#### [Extracted text]
★ ★ ★ ★

US Air Force KC-46 tanker arrives at Ramstein
The U.S. Air Force has announced that its newest KC-46A Pegasus aerial refueling tanker has arrived at Ramstein Air Base, Germany.
The Air Force said in a release that a U.S. Air Force Pegasus from the 916th Air Refueling Wing, based at Seymour Johnson Air Force Base, North Carolina, arrivied at Ramstein Air Base on 2 Dec.
“The aircraft and crew arrived to support U.S. Air Forces in Europe – Air Forces Africa Copper Arrow Exercise, which improves overall readiness, while simultaneously solidifying operational relationships with NATO Allies and partners,” the news release says.
The KC-46A will be able to refuel most fixed-wing, receiver-capable aircraft. The KC-46A is equipped with a refueling boom driven by a fly-by-wire control system, and is capable of fuel offload rates required for large aircraft. Its hose and drogue system adds additional mission capability that is independently operable from the refueling boom system.

★ ★ ★ ★

#### [Collected material]
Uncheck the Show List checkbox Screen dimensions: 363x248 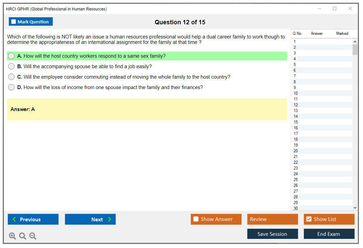(309, 219)
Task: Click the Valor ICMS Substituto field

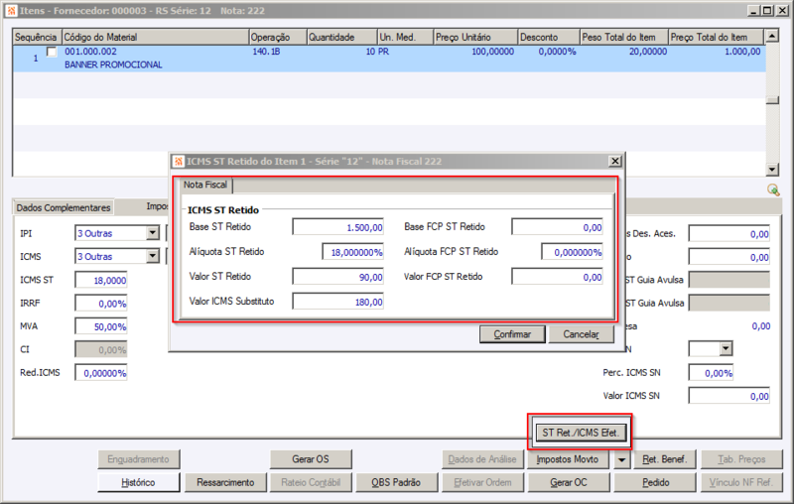Action: coord(337,302)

★ ★ ★ ★

#### [Exercise A]
From the KC-46 article, output everything from "US Air Force" down to "news release says." word for word.
#### [Exercise B]
Go on with the KC-46 article from the point where it stops.
The data has no connection to the KC-46 article.

#### [Task response A]
US Air Force KC-46 tanker arrives at Ramstein
The U.S. Air Force has announced that its newest KC-46A Pegasus aerial refueling tanker has arrived at Ramstein Air Base, Germany.
The Air Force said in a release that a U.S. Air Force Pegasus from the 916th Air Refueling Wing, based at Seymour Johnson Air Force Base, North Carolina, arrivied at Ramstein Air Base on 2 Dec.
“The aircraft and crew arrived to support U.S. Air Forces in Europe – Air Forces Africa Copper Arrow Exercise, which improves overall readiness, while simultaneously solidifying operational relationships with NATO Allies and partners,” the news release says.

#### [Task response B]
The aircraft’s fuel can be pumped through the boom, drogue and wing aerial refueling pods. All KC-46As are capable of being configured with WARPs, and when equipped, the aircraft is capable of multi-point simultaneous aerial refueling. The Boom Operator controls the boom, centerline drogue and WARPs during refueling operations. The Air Refueling Operator station includes panoramic displays giving the ARO wing-tip to wing-tip situational awareness.
The KC-46A can accommodate a mixed load of passengers, aeromedical evacuation and cargo capabilities. Two high-bypass turbofans power the KC-46A to takeoff at gross weights up to 415,000 pounds. Depending on fuel storage configuration, the aircraft can carry a palletized load of up to 65,000 pounds of cargo. The KC-46A can carry up to 18 463L cargo pallets. Seat tracks and the onboard cargo handling system make it possible to simultaneously carry palletized cargo and passenger seats in a variety of combinations. The KC-46A is also equipped with a number of self-protection, defensive and communication features making it more survivable in a contested environment.